Wednesday, June 16, 2021

Juneteenth Memories: My sojourn in visiting an authentic Slave Cabin!

Juneteenth Memories: My sojourn in visiting an authentic Slave Cabin!

 



  A life changing visit to a former rice plantation slave cabin


           Coming up on Saturday, June 19, 2021, if President Biden signs the Bill, we as a country will celebrate Juneteenth as a National Holiday.

 Juneteenth, is the celebration of the freeing of the slaves.

 For Years commentators told stories about the meaning of this day and images, emotions and flashes of my visit to the Annandale Plantation, built in 1790, in Georgetown County in South Carolina invade my mind. The plantation is fourteen miles south of Georgetown between Highway 18 and 30.

      The slave owners house is a Greek Revival Style Residence. The former rice plantation includes two outbuildings, a single surviving slave cabin and other buildings.

      When my family pulled onto the tree-lined entrance way, strange and frightening emotions built inside my body. We pulled to the side of the road.

I walked across to the slave cabin: windowless, doorless, hole in the wall for a fire, bench extending from the wall for sleeping and a melancholia atmosphere. There was a dirge parade of invisible beings encircling the building. A lament for the slave dead.

      I walked in a way that signaled I was trying to avoid potential dangers. When my leg broke the seal of the entranceway, I wanted to turn and run back out the door, I felt very cold and very chilly, almost frozen in the moment: HOPELESS!

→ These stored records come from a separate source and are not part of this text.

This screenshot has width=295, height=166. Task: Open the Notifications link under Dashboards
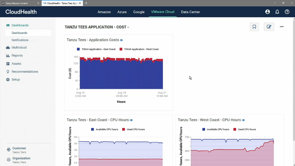pos(20,40)
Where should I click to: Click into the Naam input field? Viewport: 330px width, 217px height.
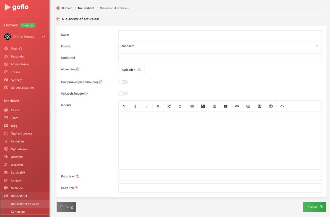click(220, 35)
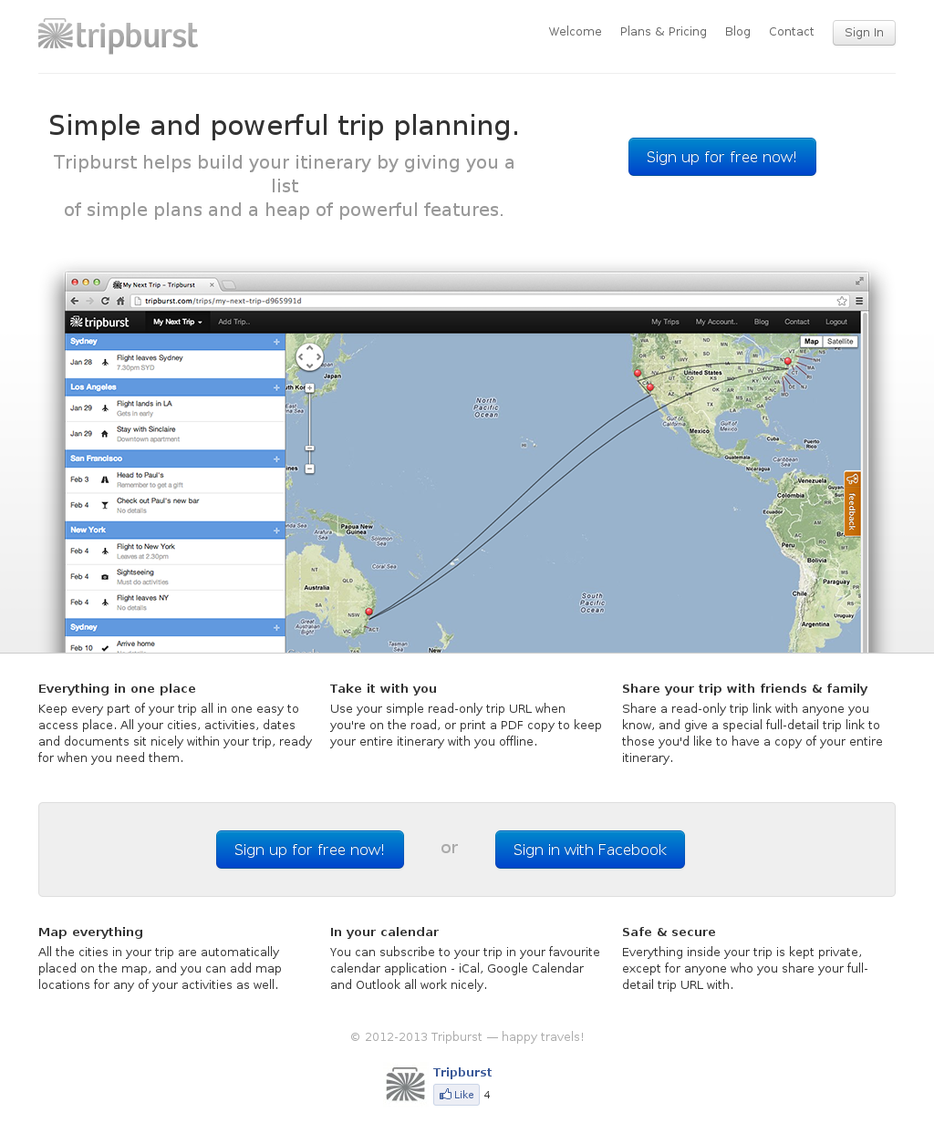Click the Tripburst footer starburst logo
The image size is (934, 1133).
[x=406, y=1085]
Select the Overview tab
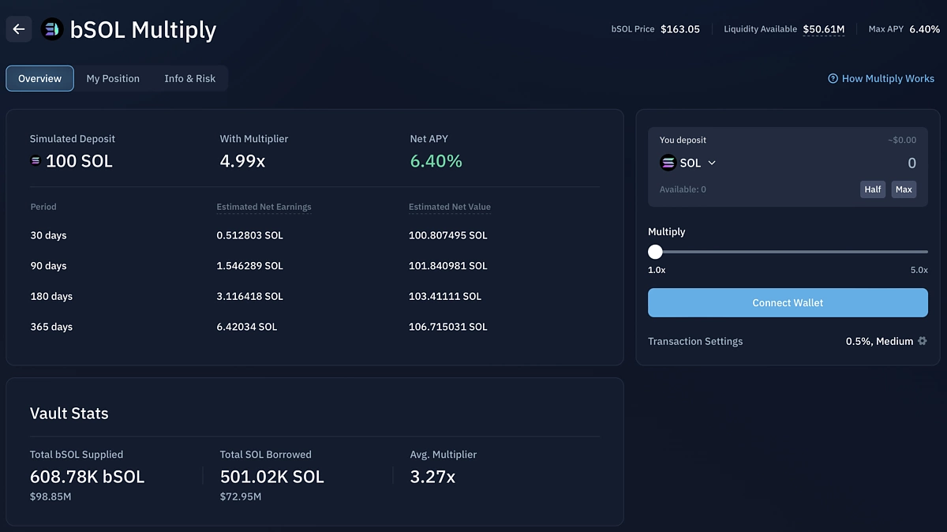Image resolution: width=947 pixels, height=532 pixels. tap(39, 78)
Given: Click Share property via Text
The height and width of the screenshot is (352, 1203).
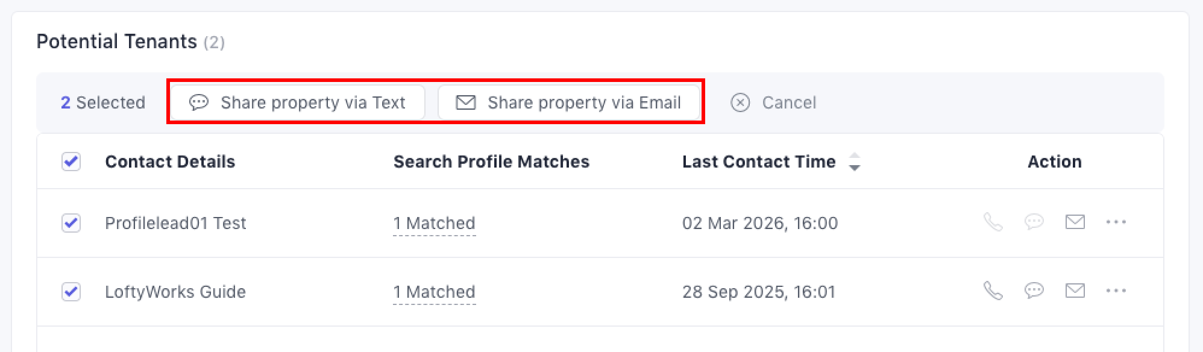Looking at the screenshot, I should pos(298,102).
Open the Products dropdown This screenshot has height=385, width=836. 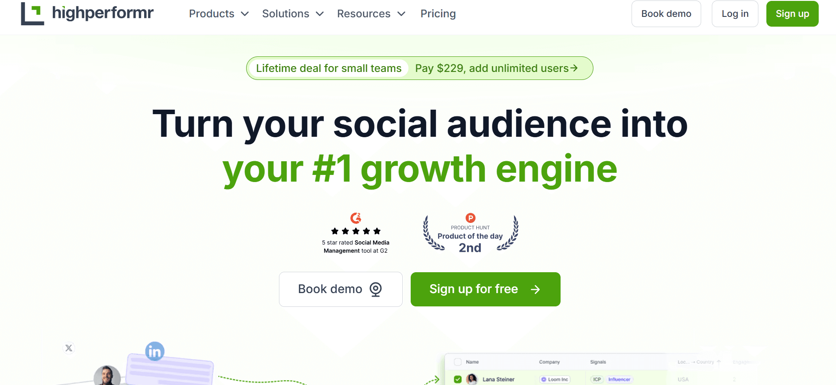[212, 14]
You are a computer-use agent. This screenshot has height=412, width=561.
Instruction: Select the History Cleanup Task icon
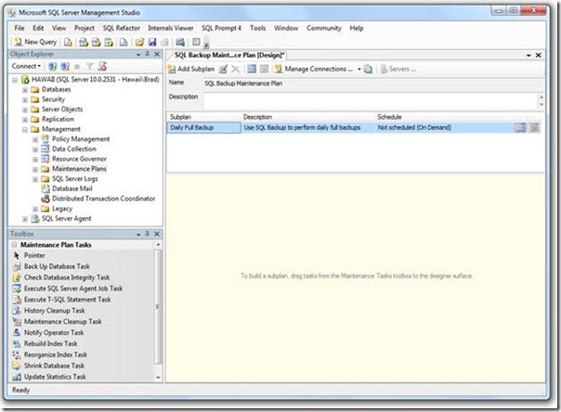coord(17,311)
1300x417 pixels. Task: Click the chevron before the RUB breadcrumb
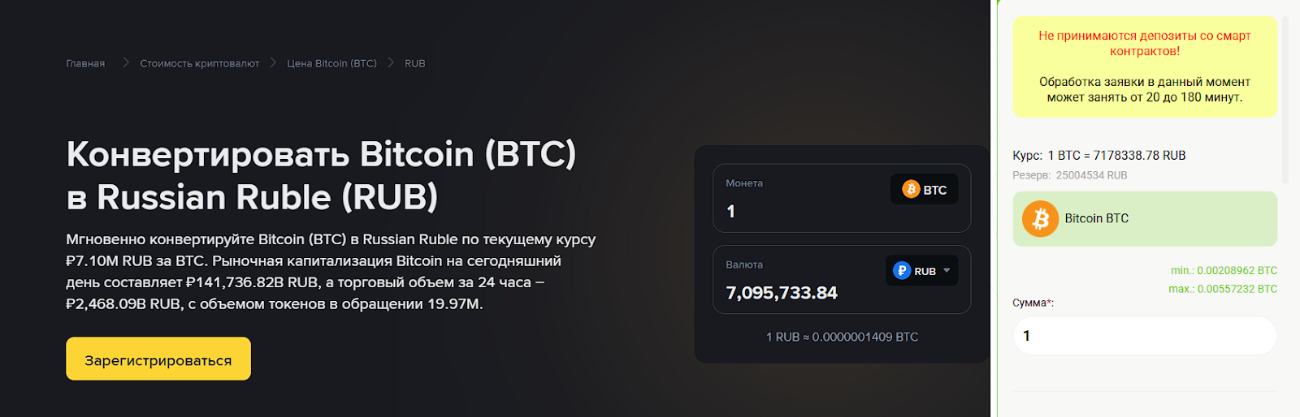pos(391,62)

        I felt despondency, dejection, inadequacy, guilt for being free and a lack of focus. My brain replayed images of the middle passage with the filthy lower decks, then a ride to the auction blocks and finally to a slave plantation and its’ lifetime of force servitude.

       Oppressive memories crowded my brain, jumping from past, present and future.

       The blood circling through my veins was the same blood that circled through my great-great grandparents. My great grandmother was raped by a white Georgia slave master and the blue tint that circles my eyes are getting more visible and like my Uncle JT my eyes will turn blue as I get older.

        I live in the after-life of slavery and with systemic racism. My memories from growing up in rural northeast Georgia always includes living with the left-over remnants of the slave culture.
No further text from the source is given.